Today brings news that Colorado Rockies general manager Jeff Bridich has done the thing that executives love to do after making great efforts to ruin the organizations they run: leave it to someone else to clean up their mess.
Bridich will certainly be remembered as the guy who traded away Nolan Arenado and $50 million for a grab-bag of middling prospects, but we shouldn’t let the white-hot failure of his last offseason in charge of the team distract us from the missteps that defined each of the other six seasons of his tenure. By now all Rockies fans know the list by heart: Bridich spent $70 million on Ian Desmond, splashed a combined $135 million on a cadre of supposedly fearsome relievers who all burned out immediately, thought it was a good idea to pay Daniel Murphy $24 million to play first base, didn’t re-sign DJ LeMahieu, never signed a single free agent who contributed a positive WAR figure to the team, signed Arenado to a big extension and then almost immediately pissed him off so badly that a trade became the only option.

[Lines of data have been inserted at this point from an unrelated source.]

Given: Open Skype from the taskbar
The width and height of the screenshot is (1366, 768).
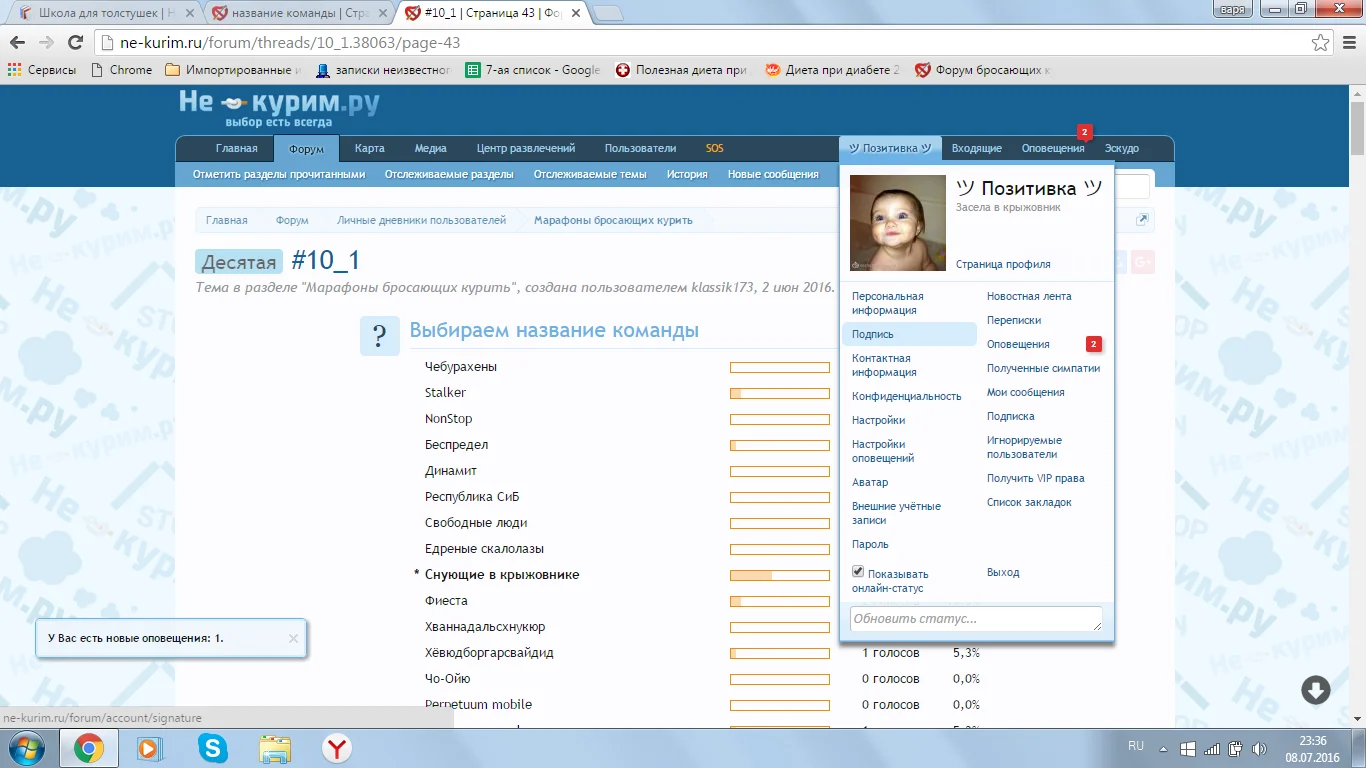Looking at the screenshot, I should click(212, 748).
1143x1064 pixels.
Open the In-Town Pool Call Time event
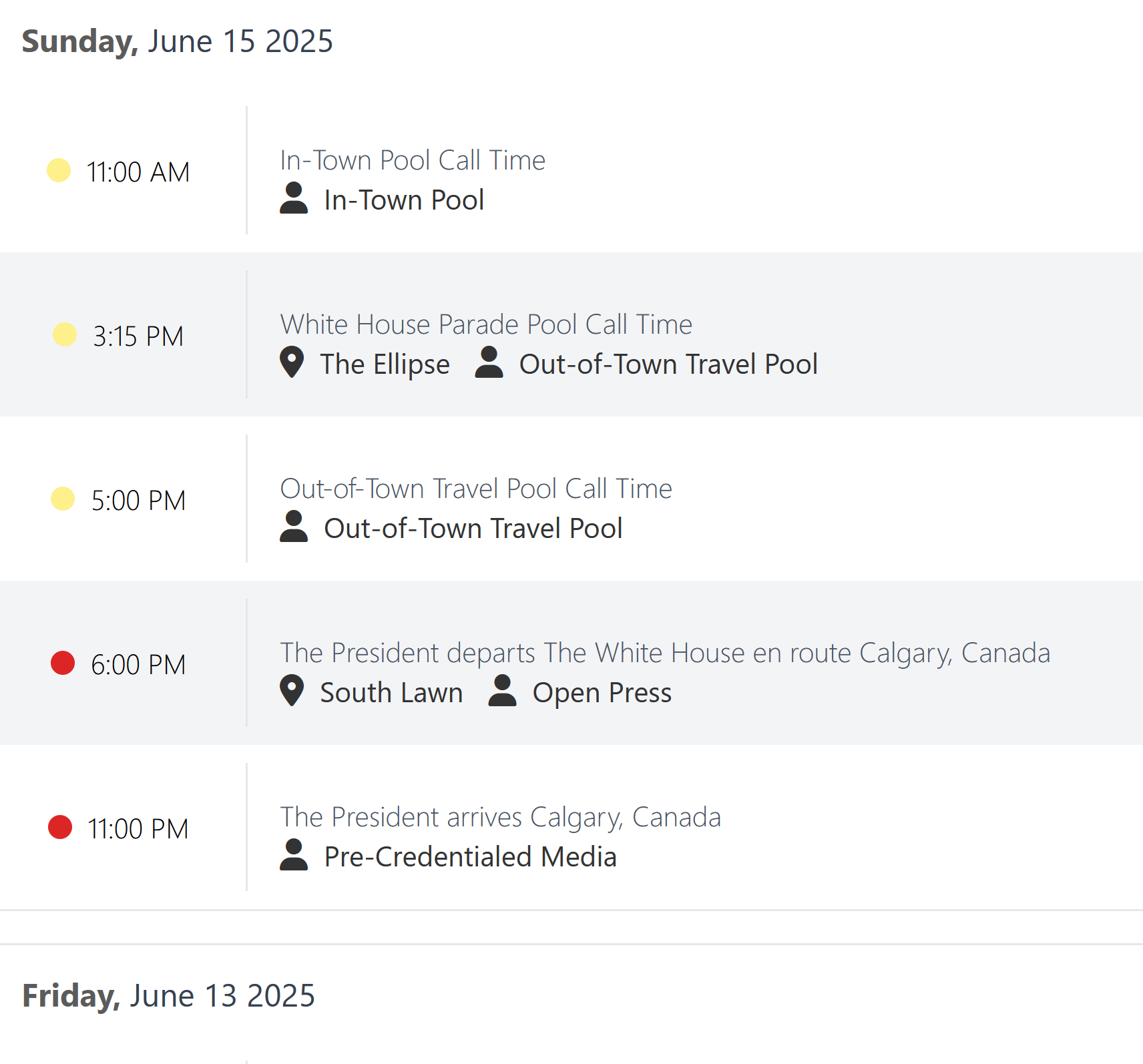click(413, 160)
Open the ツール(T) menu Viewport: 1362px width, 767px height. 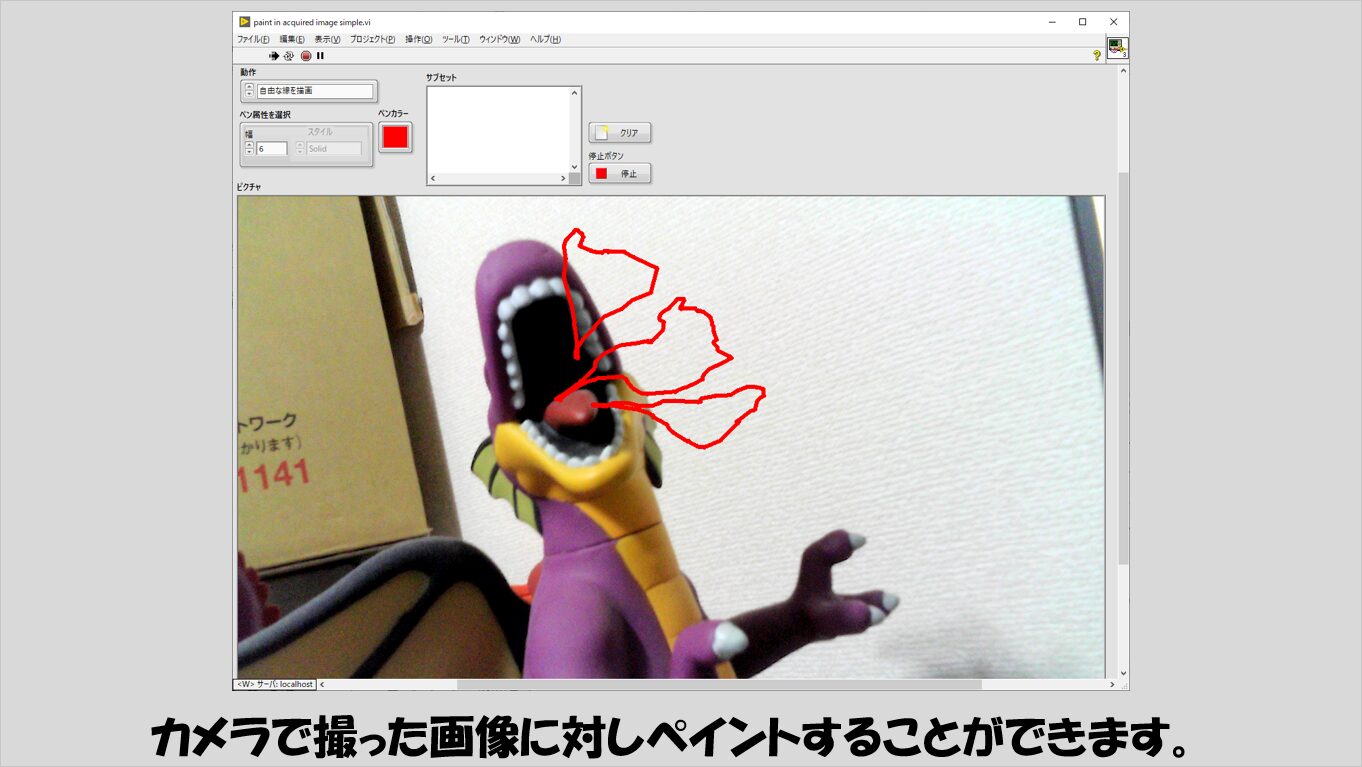pyautogui.click(x=455, y=39)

This feels a little weird to say, given how short his run as GM ultimately was and the fact that the Rockies did make the playoffs twice in that span, but Bridich may be leaving Colorado with the dishonor of being the worst GM of the past decade. Other teams certainly outpaced the Rockies in terms of losses and unwatchability and ambient embarrassment over the last seven years, but it’s hard to think of another GM who so thoroughly squandered the opportunities he was given. Nolan Arenado, Trevor Story, and Charlie Blackmon gave the Rockies a core that could rival those of the sport’s best hitting teams, and Bridich was given a good chunk of money to spend building around it by a famously frugal ownership group. That he managed to turn a few hundred million dollars in free-agency spending into a negative balance on the WAR ledger, and then alienated and traded Arenado one offseason before Trevor Story’s contract is up, amounts to such a stunning series of fuckups that it’s hard to believe it wasn’t executed on purpose.
And now all of that is a problem the Rockies are trusting can be solved by new Club President Greg Feasel, who has spent his Rockies career on the business side of baseball and does not appear to have any experience in personnel or baseball operations. Good luck to him!